* 課題の目的 A: 抜粋によると、「アンコール・トム」という名前はどのような意味か。

* 抜粋:
# # #
東洋の神秘 アンコール遺跡群を訪ねて②new

      2024/04/02

◆タ・プローム大乗仏教僧院

(いつものように写真のクリックで、拡大写真を見ることが出来ます。)

 
 

 

アンコール王朝最盛期に君臨したジャヤバルマン7世

 密林の奥深くそびえ立つアンコール遺跡群は、9世紀から15世紀にかけてこの地を支配したアンコール王朝の栄華と権力の証である。アンコール・ワットを造営したスールヤバルマン2世の死から30年後、王に即位したジャヤバルマン7世は、内乱や隣国チャンパの侵攻などで混乱した国内の再統一と、王都アンコール・トムの造営に取りかかり、「大きな都市」を意味するアンコール・トムを建設。さらには道路網の建設にも着手し、コンポン・ディ橋を架け、道路網を各地に拡げた。兵士や軍事物資を運ぶための道は交易路にもなり、国は豊かになった。そして東南アジア最大級の国になり、栄華を極めていった。
# # #
* 提供された記録:
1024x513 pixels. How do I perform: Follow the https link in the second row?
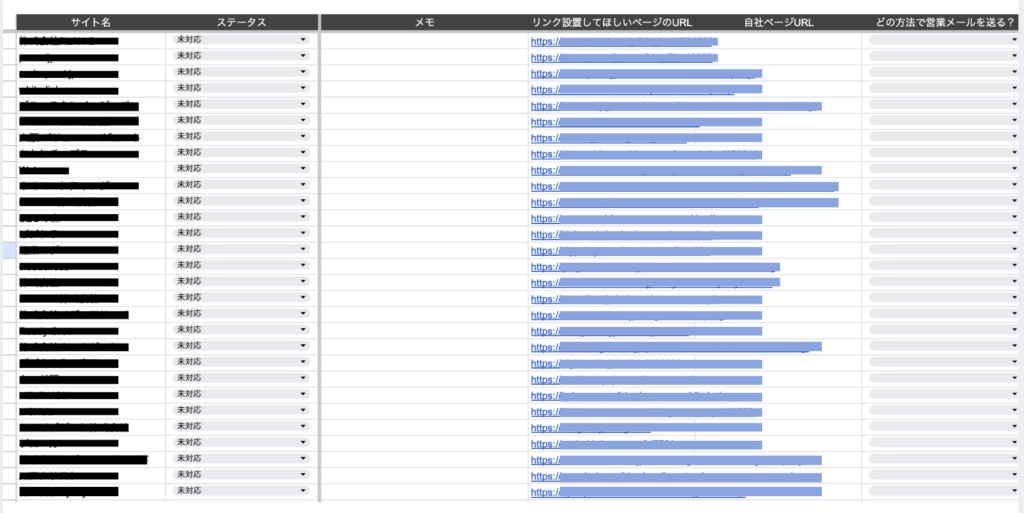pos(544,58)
# # #
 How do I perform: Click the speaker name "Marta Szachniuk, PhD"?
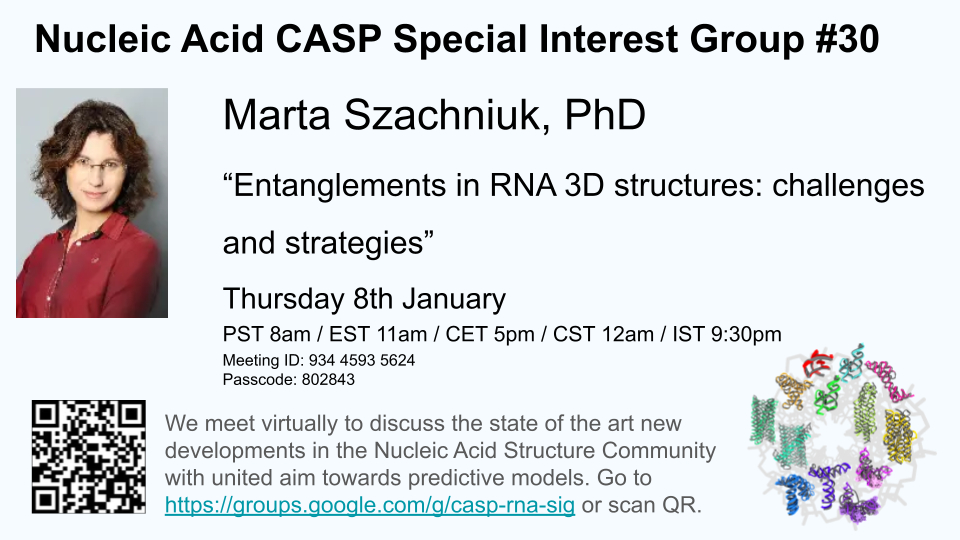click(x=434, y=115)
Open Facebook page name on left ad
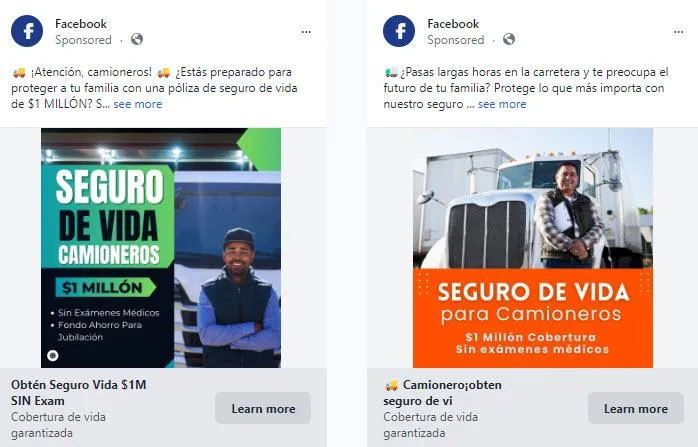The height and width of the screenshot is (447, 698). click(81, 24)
# # #
* 課題の目的 B: 記録のうち、「1024x513 pixels. How」を含む行から「pos(544,58)」を含む行までの範囲を、両端の行も含めて、「番号」と「内容」の2列からなるMarkdownの表として出力せよ。空行は除き、画像は表に含めないこと。

* 模範解答 A: 「大きな都市」という意味である。

* 模範解答 B:
| 番号 | 内容 |
|---|---|
| 1 | 1024x513 pixels. How do I perform: Follow the https link in the second row? |
| 2 | pos(544,58) |